Fri. Jul 17, 2015 1:50 PM - 2:20 PM ポスター会場 (1F オリオン A+B)

座長:武田 充人 (北海道大学)

II-P-074~II-P-078

[II-P-075] 酵素補充療法により心不全進行を認めない長期生存肥大型心筋症合併乳児型ポンペ病の経過

吉永 大介1, 馬場 志郎1, 田口 周馬1, 豊田 直樹1, 平田 拓也1, 土井 拓2 (1.京都大学医学部付属病院 小児科, 2.天理よろづ相談所病院 小児科)

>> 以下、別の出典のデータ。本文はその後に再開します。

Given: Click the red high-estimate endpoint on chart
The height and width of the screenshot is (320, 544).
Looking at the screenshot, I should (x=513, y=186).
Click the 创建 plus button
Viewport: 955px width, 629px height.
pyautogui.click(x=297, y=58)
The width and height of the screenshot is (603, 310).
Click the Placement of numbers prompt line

Keywords:ポンペ病, 肥大型心筋症, 酵素補充療法

【背景】ポンペ病はライソゾーム酵素である酸性αグルコシダーゼの欠損または活性低下を原因とする常染色体劣性遺伝のライソゾーム蓄積疾患である。中でも乳児型は著明な心肥大、筋力低下を特徴とし心肺不全により生後12か月以内に死亡する急速進行性の経過をとる最重症型とされ、乳児型ポンペ病に対するERTの長期予後に関する報告は数少ない。【症例】10歳男児。出生時から持続する血清CK高値、生後3か月から体重増加不良および発達不良を認めた。また、生後5か月時に気管支炎のため入院した際に施行された胸部X線写真から心疾患を疑われ、心エコー検査で肥大型心筋症(HCM)と診断された。以上の所見からポンペ病を疑われ、生後8か月時に培養皮膚線維芽細胞において酸性αグルコシダーゼ活性低下(0.0 nmol/mg prot/hr)を認めたため乳児型ポンペ病と確定診断された。生後8か月より酵素補充療法(ERT)として2週に一度のマイオザイム投与を開始した。左室心筋重量係数はERT開始前451.7g/m2.7(z score 12.0)だったが治療開始より半年、1年、2年、10年でそれぞれ343.0g/m2.7(z score 10.1)、139.8g/m2.7(z score 4.7)、147.7g/m2.7(z score 5.1)、31.2g/m2.7(z score -0.6)となり、心筋肥大は改善した。また、治療前は重度であった僧房弁逆流も治療開始1年半でほぼ消失し、拡張障害の改善も認めた。3歳時に気管切開術を施行して以降、呼吸状態も安定しており在宅人工呼吸管理を継続している。【結語】乳児型ポンペ病の診断後早期にERTを開始したことでHCMに伴う心不全を回避できたため長期生存が可能となった。ポンペ病に合併するHCMは可逆性であり早期治療により著明な改善が見込める可能性がある。また、本邦においてERT施行長期生存例は未だ少なく、心機能を含めた長期経過を提示する。